Data for this exercise ▸
▼

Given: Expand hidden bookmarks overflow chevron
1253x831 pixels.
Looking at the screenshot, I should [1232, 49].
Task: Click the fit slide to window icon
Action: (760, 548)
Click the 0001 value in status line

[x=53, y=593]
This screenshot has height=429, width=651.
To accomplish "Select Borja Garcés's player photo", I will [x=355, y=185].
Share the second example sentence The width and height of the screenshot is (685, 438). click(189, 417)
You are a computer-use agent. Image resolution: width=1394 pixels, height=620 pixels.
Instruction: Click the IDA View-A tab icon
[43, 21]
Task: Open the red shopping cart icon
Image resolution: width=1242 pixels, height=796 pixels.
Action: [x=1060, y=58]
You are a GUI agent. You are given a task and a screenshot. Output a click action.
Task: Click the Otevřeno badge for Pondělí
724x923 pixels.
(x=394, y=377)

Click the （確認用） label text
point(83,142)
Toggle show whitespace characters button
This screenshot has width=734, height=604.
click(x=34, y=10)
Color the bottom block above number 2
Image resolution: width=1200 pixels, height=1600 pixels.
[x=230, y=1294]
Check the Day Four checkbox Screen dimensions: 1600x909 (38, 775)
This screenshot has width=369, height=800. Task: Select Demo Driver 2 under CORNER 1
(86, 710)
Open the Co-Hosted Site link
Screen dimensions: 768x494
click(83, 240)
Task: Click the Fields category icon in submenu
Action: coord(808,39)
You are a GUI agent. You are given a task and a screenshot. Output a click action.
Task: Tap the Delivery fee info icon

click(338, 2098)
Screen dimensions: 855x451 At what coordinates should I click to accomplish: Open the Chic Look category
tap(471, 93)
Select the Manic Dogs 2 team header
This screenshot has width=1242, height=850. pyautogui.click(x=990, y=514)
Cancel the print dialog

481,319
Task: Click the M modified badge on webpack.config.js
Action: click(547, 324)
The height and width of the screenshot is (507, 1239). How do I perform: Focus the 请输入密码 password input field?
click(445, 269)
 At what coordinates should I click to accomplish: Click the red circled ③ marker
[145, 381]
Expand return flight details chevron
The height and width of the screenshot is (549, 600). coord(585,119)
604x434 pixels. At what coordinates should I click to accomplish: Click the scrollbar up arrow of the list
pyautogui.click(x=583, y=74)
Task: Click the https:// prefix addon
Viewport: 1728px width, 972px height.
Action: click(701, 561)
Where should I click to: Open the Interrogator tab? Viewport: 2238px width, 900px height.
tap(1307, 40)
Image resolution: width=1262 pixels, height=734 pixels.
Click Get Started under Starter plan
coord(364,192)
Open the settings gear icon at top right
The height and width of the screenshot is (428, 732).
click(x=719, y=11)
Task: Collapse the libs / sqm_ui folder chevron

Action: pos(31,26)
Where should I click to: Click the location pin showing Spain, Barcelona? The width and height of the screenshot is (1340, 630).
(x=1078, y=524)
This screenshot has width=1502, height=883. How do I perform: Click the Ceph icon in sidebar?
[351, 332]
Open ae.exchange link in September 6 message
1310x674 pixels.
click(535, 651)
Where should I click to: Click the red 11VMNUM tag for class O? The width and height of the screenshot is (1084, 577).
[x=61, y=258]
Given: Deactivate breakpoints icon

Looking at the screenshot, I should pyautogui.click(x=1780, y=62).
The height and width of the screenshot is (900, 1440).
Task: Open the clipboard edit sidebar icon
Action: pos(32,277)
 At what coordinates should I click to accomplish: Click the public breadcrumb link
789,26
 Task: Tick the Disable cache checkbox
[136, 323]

▲

Exercise ▸
Above are some records; extract every one of them exactly.

Solution below ▸
Given: Expand hidden bookmarks overflow chevron
1253x831 pixels.
Looking at the screenshot, I should [1232, 49].
Task: Click the fit slide to window icon
Action: (760, 548)
Click the 0001 value in status line

[x=53, y=593]
This screenshot has height=429, width=651.
To accomplish "Select Borja Garcés's player photo", I will [x=355, y=185].
Share the second example sentence The width and height of the screenshot is (685, 438). click(189, 417)
You are a computer-use agent. Image resolution: width=1394 pixels, height=620 pixels.
Instruction: Click the IDA View-A tab icon
[43, 21]
Task: Open the red shopping cart icon
Image resolution: width=1242 pixels, height=796 pixels.
Action: [x=1060, y=58]
You are a GUI agent. You are given a task and a screenshot. Output a click action.
Task: Click the Otevřeno badge for Pondělí
724x923 pixels.
(x=394, y=377)

Click the （確認用） label text
point(83,142)
Toggle show whitespace characters button
This screenshot has width=734, height=604.
click(x=34, y=10)
Color the bottom block above number 2
Image resolution: width=1200 pixels, height=1600 pixels.
[x=230, y=1294]
Check the Day Four checkbox Screen dimensions: 1600x909 (38, 775)
This screenshot has width=369, height=800. Task: Select Demo Driver 2 under CORNER 1
(86, 710)
Open the Co-Hosted Site link
Screen dimensions: 768x494
click(83, 240)
Task: Click the Fields category icon in submenu
Action: coord(808,39)
You are a GUI agent. You are given a task and a screenshot. Output a click action.
Task: Tap the Delivery fee info icon

click(338, 2098)
Screen dimensions: 855x451 At what coordinates should I click to accomplish: Open the Chic Look category
tap(471, 93)
Select the Manic Dogs 2 team header
This screenshot has width=1242, height=850. pyautogui.click(x=990, y=514)
Cancel the print dialog

481,319
Task: Click the M modified badge on webpack.config.js
Action: click(547, 324)
The height and width of the screenshot is (507, 1239). How do I perform: Focus the 请输入密码 password input field?
click(445, 269)
 At what coordinates should I click to accomplish: Click the red circled ③ marker
[145, 381]
Expand return flight details chevron
The height and width of the screenshot is (549, 600). coord(585,119)
604x434 pixels. At what coordinates should I click to accomplish: Click the scrollbar up arrow of the list
pyautogui.click(x=583, y=74)
Task: Click the https:// prefix addon
Viewport: 1728px width, 972px height.
Action: click(701, 561)
Where should I click to: Open the Interrogator tab? Viewport: 2238px width, 900px height.
tap(1307, 40)
Image resolution: width=1262 pixels, height=734 pixels.
Click Get Started under Starter plan
coord(364,192)
Open the settings gear icon at top right
The height and width of the screenshot is (428, 732).
click(x=719, y=11)
Task: Collapse the libs / sqm_ui folder chevron

Action: pos(31,26)
Where should I click to: Click the location pin showing Spain, Barcelona? The width and height of the screenshot is (1340, 630).
(x=1078, y=524)
This screenshot has width=1502, height=883. How do I perform: Click the Ceph icon in sidebar?
[351, 332]
Open ae.exchange link in September 6 message
1310x674 pixels.
click(535, 651)
Where should I click to: Click the red 11VMNUM tag for class O? The width and height of the screenshot is (1084, 577).
[x=61, y=258]
Given: Deactivate breakpoints icon

Looking at the screenshot, I should pyautogui.click(x=1780, y=62).
The height and width of the screenshot is (900, 1440).
Task: Open the clipboard edit sidebar icon
Action: pos(32,277)
 At what coordinates should I click to accomplish: Click the public breadcrumb link
789,26
 Task: Tick the Disable cache checkbox
[136, 323]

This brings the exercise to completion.